Task prompt: Rewrite the material below as a numbered list with one line per item, skipping any blank lines and omitting the pictures.

Input rows:

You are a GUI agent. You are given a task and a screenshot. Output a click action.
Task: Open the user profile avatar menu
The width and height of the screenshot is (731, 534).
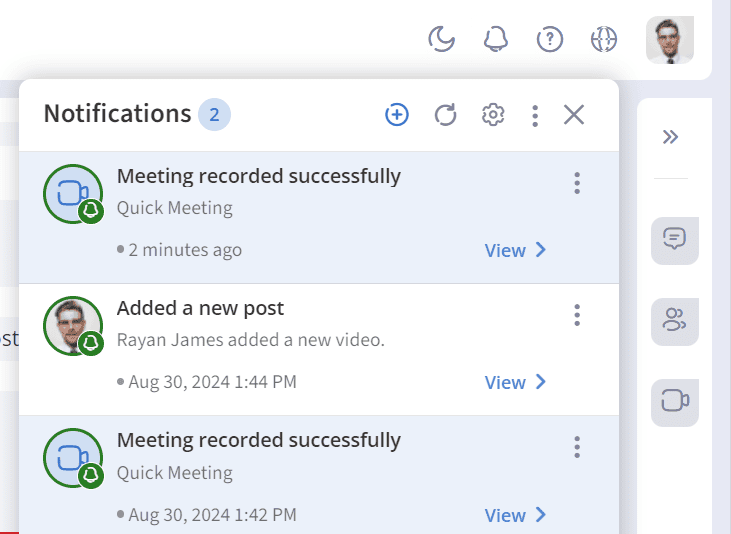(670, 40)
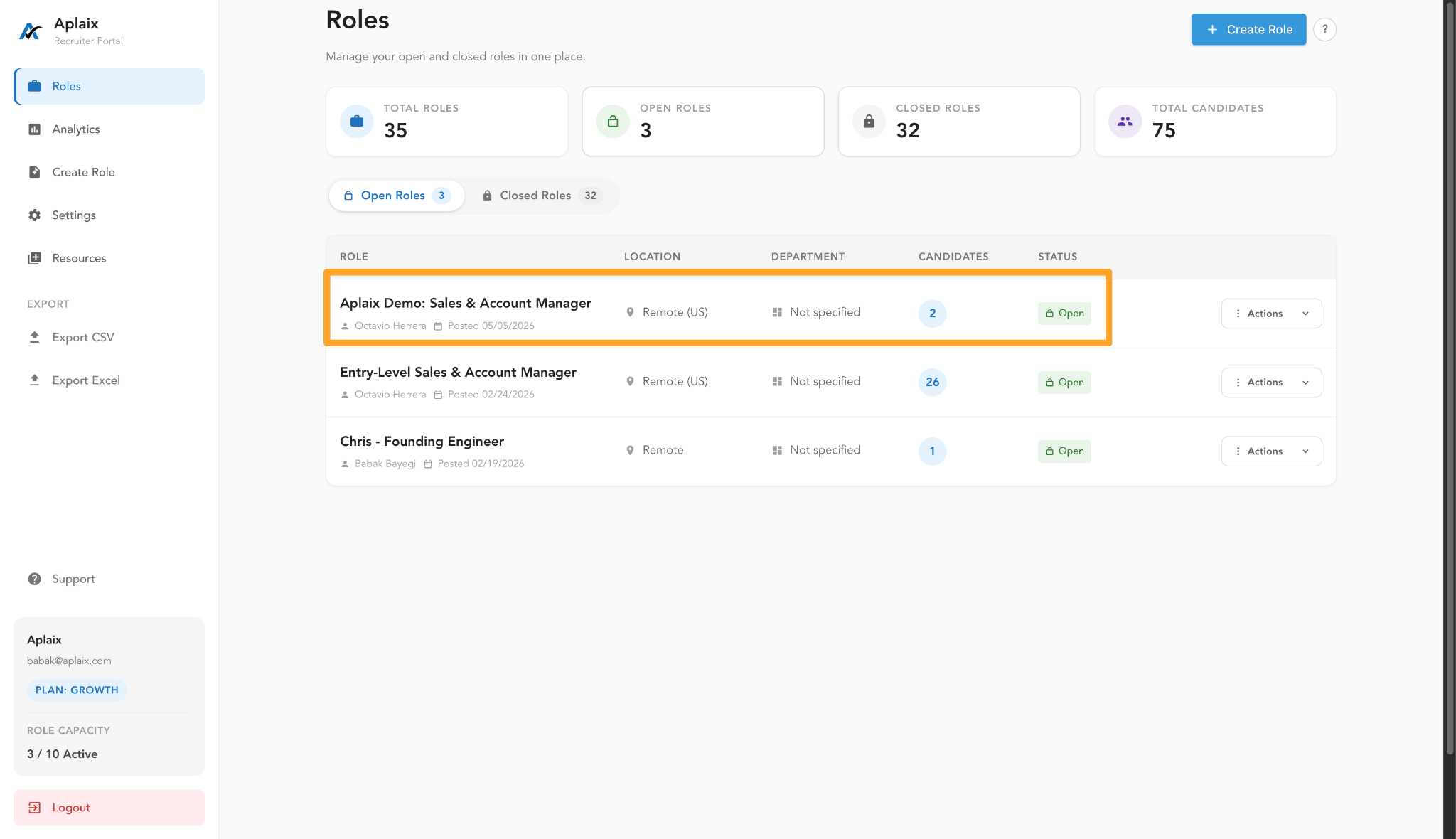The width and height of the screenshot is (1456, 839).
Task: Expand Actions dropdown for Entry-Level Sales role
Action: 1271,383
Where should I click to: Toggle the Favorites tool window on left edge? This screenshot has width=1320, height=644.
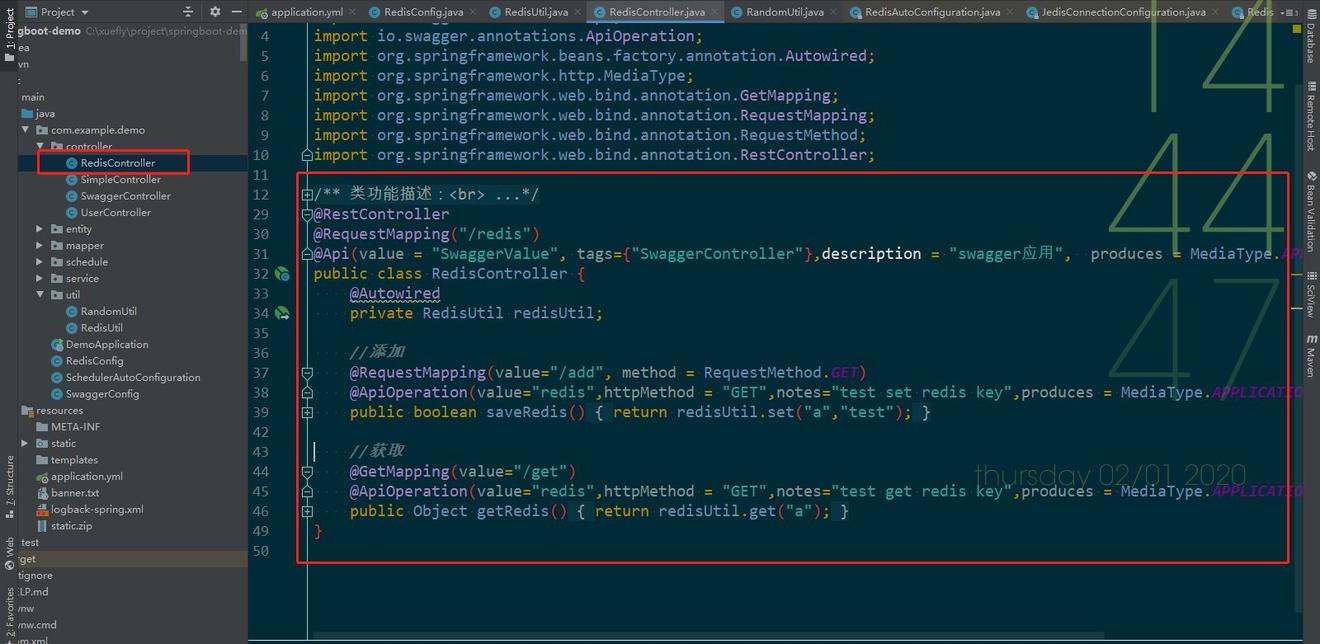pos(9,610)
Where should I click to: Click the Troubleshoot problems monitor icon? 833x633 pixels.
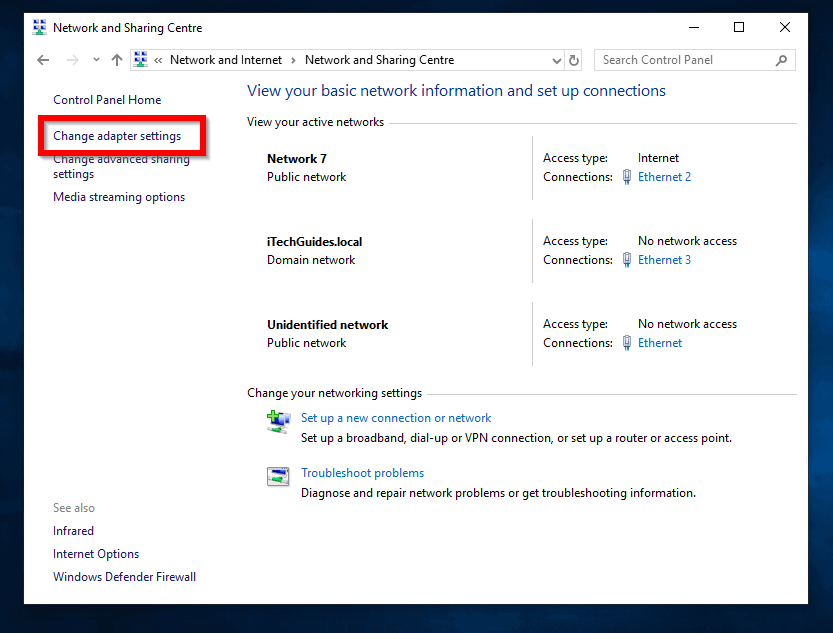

Response:
1. You are a GUI agent. You are given a task and a screenshot. Output a click action.
2. Task: Open the user profile avatar menu
3. The width and height of the screenshot is (731, 534).
4. (670, 40)
5. The width and height of the screenshot is (1456, 839).
6. Task: Expand Actions dropdown for Entry-Level Sales role
7. Action: 1271,383
8. Where should I click to: Toggle the Favorites tool window on left edge? This screenshot has width=1320, height=644.
9. pos(9,610)
10. Where should I click to: Click the Troubleshoot problems monitor icon? 833x633 pixels.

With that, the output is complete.